[start of Text passage]

Oceans and seas around the world are warming up and seeing increasing surface acidification; marine biodiversity stands threatened and marine heatwaves are intensifying; mean sea levels are rising due to ice loss in Greenland and the Antarctic.

These are not scenes from the future, but a sneak peek into what global warming has already done to marine environments according to a long-anticipated report by the Intergovernmental Panel on Climate Change (IPCC). The Special Report on the Ocean and Cryosphere in a Changing Climate (SROCC), which was released on 25 September, confirmed much of what is already known about the impact of climate change on oceans, and increased the sense of urgency with which policymakers and businesses and individuals should act to address the challenges.

“The latest IPCC report on the state of our oceans and cryosphere is the clearest affirmation yet that climate change is affecting our planet,” says Roger Holm, President, Marine Business and Executive Vice President, Wärtsilä Corporation.

According to the SROCC report, marine heatwaves are projected to further increase in frequency, duration, spatial extent and intensity. The report states: “The increased and extreme sea level, along with ocean warming and acidification, are projected to exacerbate risks for human communities in low-lying coastal areas and will affect bio diversity, ecosystems, income, livelihoods, and food security of marine resource-dependent communities.”

It projects that Arctic marine ecosystems will continue to face risks and see livelihoods impacted. Regions including Central Europe, the Caucasus, North Asia, Scandinavia, the tropical Andes, Mexico, eastern Africa and Indonesia are likely to lose more than 80% of their current ice mass by 2100.

Stemming the tide

The IPCC report calls for implementing effective responses to climate-related changes in the ocean and cryosphere by intensifying cooperation and coordination among governing authorities across spatial scales and planning horizons. It states: “enabling climate resilience and sustainable development depends critically on urgent and ambitious emissions reductions coupled with coordinated sustained and increasingly ambitious adaptation actions.”

[end of Text passage]
[start of Collected data]

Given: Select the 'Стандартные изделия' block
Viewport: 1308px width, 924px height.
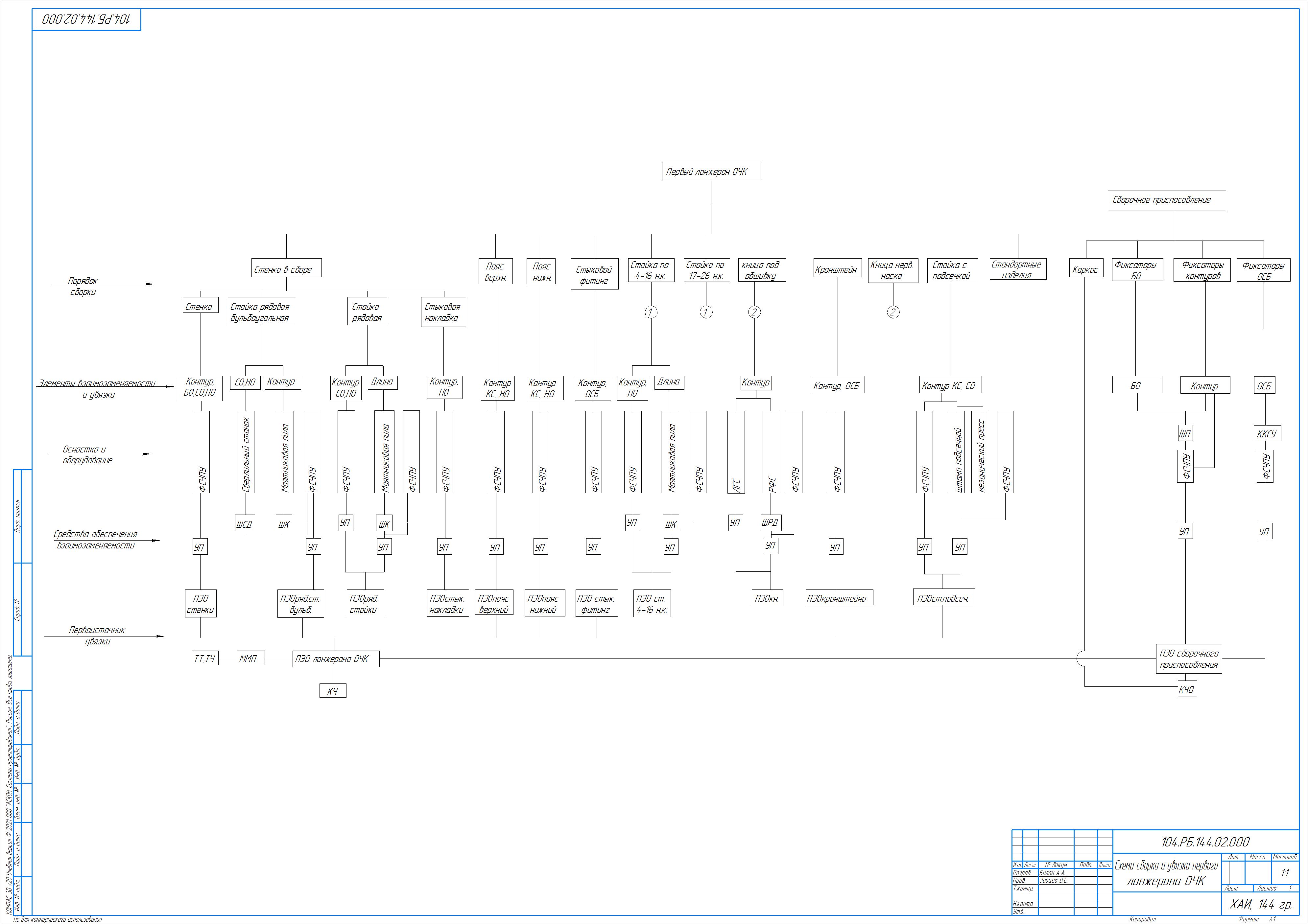Looking at the screenshot, I should click(x=1017, y=269).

[end of Collected data]

**Request**
From the article on the IPCC ocean report, reproduce everything from "These are not" down to "address the challenges.". The data shown above has no role in this exercise.

**Response for this exercise**
These are not scenes from the future, but a sneak peek into what global warming has already done to marine environments according to a long-anticipated report by the Intergovernmental Panel on Climate Change (IPCC). The Special Report on the Ocean and Cryosphere in a Changing Climate (SROCC), which was released on 25 September, confirmed much of what is already known about the impact of climate change on oceans, and increased the sense of urgency with which policymakers and businesses and individuals should act to address the challenges.